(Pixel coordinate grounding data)

↓↓↓

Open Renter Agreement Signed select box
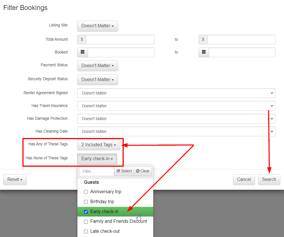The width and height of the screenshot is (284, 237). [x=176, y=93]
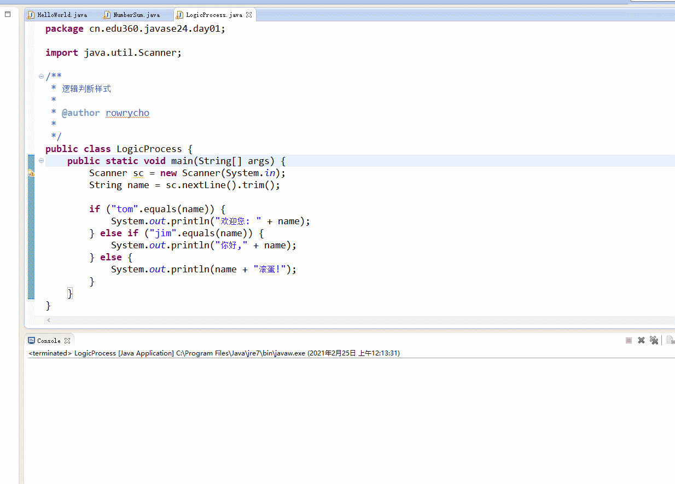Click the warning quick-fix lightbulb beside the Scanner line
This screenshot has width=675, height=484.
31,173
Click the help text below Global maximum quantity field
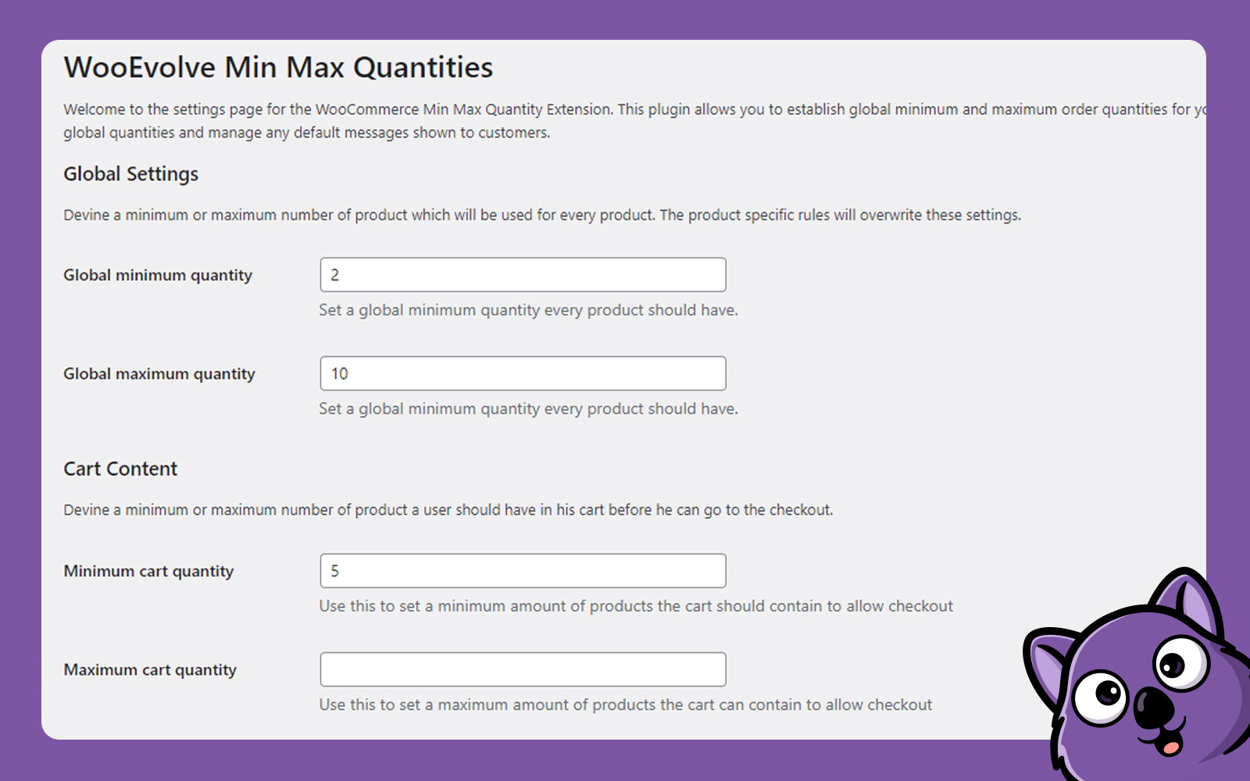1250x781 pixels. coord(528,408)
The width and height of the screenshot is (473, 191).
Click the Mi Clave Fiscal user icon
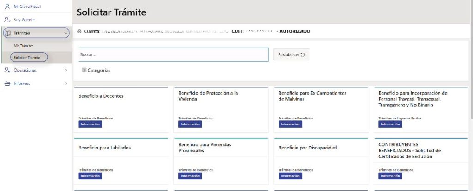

↑↑↑

Retype the data above exactly. Leave the pictures out.

§ **TASK RESULT**:
Open Renter Agreement Signed select box
The width and height of the screenshot is (284, 237). [x=176, y=93]
Click the warning quick-fix lightbulb beside the Scanner line
This screenshot has width=675, height=484.
31,173
Click the help text below Global maximum quantity field
1250x781 pixels. coord(528,408)
The width and height of the screenshot is (473, 191).
Click the Mi Clave Fiscal user icon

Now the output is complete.